Türkiye raportörü Amor’dan Ankara’ya mesaj: AB üyeliğinin yolu Silivri’den geçiyor

Avrupa Parlamentosu’nun Türkiye Raportörü Nacho Sanchez Amor, dün Avrupa Birliği (AB) Türkiye Delegasyonu’nun düzenlediği basın gezisi kapsamında evvelki gün Türkiye’den gazetecilerle Brüksel’de bir ortaya geldi. TürkiyeAB alakalarına yönelik soruları yanıtlayan Amor, CHP’nin cumhurbaşkanı adayı ve seçilmiş İBB Başkanı Ekrem İmamoğlu’nun tutuklanması ve ülkedeki demokratik gerilimeye ait kritik açıklamalarda bulundu.
AB Kurulu ve AB Konseyi’nin İmamoğlu’nun tutuklanmasına verdiği yansıyı “utanç verici derecede zayıf bulduğunu” lisana getiren Amor, Türkiye’nin üyelik sürecinin Ankara’nın askeri yetenekleri ile ilgili olmadığının altını çizdi. AB’nin “jeopolitik tercihler” nedeniyle Türkiye’de olup bitenlere kayıtsız kalabildiği tabir eden Amor, “AB üyeliğine giden yol Silivri’den geçiyor, Bayraktar’dan değil. İmamoğlu davası, rejimin büsbütün otoriterleşmesi yolunda atılan bir diğer adım” dedi.
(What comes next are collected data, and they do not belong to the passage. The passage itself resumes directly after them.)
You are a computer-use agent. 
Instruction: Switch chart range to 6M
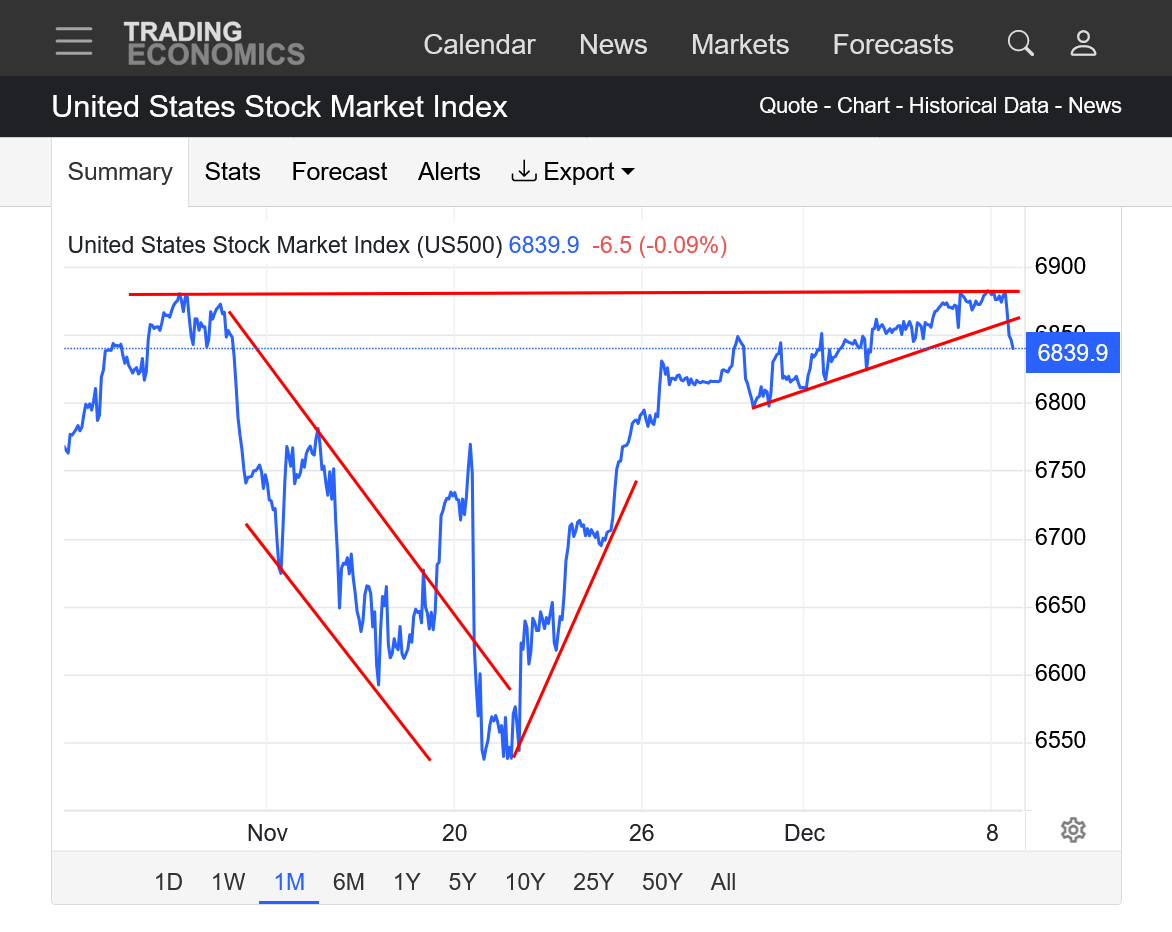(348, 882)
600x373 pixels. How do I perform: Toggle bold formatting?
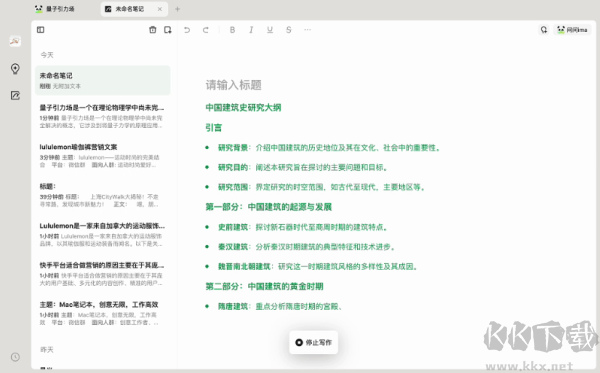232,30
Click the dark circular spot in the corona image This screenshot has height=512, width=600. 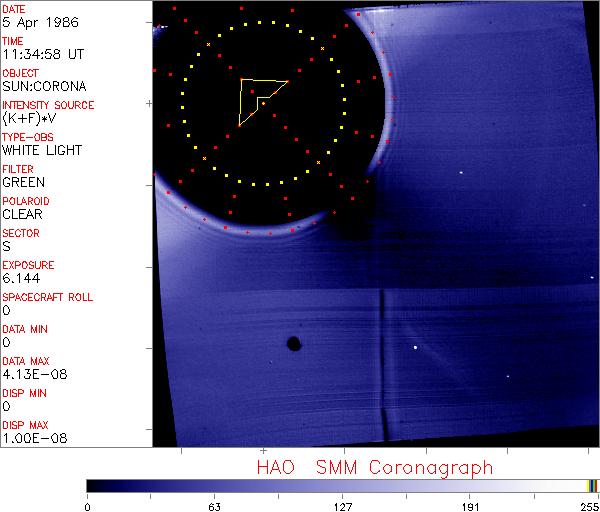coord(294,344)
İmamoğlu’na yönelik suçlamalara değinen Amor, “İstanbul cumhuriyet başsavcısı büsbütün siyasi bir ajanda yürütüyor. Koltuğa oturduğu birinci günden bu yana İmamoğlu, ‘muhalefetten kurtulmaya’ yönelik siyasi atılımın bir kurbanı oldu. (Cumhurbaşkanı Tayyip) Erdoğan’ın anayasa ıslahatı ve aday olmak için buna gereksinimi var. Ve artık av CHP, yani aday olarak İmamoğlu oldu. Kurultay, belediye liderleri ve aklınıza gelebilecek her türlü atak kullanılacak. Zira rejimin tek amacı önümüzdeki seçimlerde Cumhurbaşkanı Erdoğan’ın aday olması” diye konuştu.
KARADAĞ ÖRNEĞİ
“Türkiye’nin askeri gücü nedeniyle AB’ye girebileceğine” yönelik kamuoyundaki kimi yorumlara işaret eden Amor, “Bunlar Saray’ın propagandası” sözlerini kullandı. Karadağ’ın güvenlik açısından bilhassa değerli bir ülke olmadığını belirten Amor, AB üyeliğinin demokrasi ile alakalı olduğunu ve bu yüzden de “bu ülkenin Türkiye’den evvel birliğe üye olabileceğini” kaydetti.
‘YENİ SÜREÇ NEDEN ŞİMDİ’
Terör örgütü PKK’nin silah bıraktığı istikametindeki açıklamalara ait Amor, “Bu süreç, güzel bir haber ve her aktörü takdir etmeliyiz” dedi. Lakin sürecin zamanlamasına dikkat çeken Amor, “Neden artık? Neden tam da hükümetin mecliste anayasa değişikliği için oy dayanağına muhtaçlığı varken? Kilit soru şu: Kürt hareketleri, demokratikleşmeye dayanmayan rastgele bir sürece güveniyor mu” kelamlarıyla kuşkularını lisana getirdi.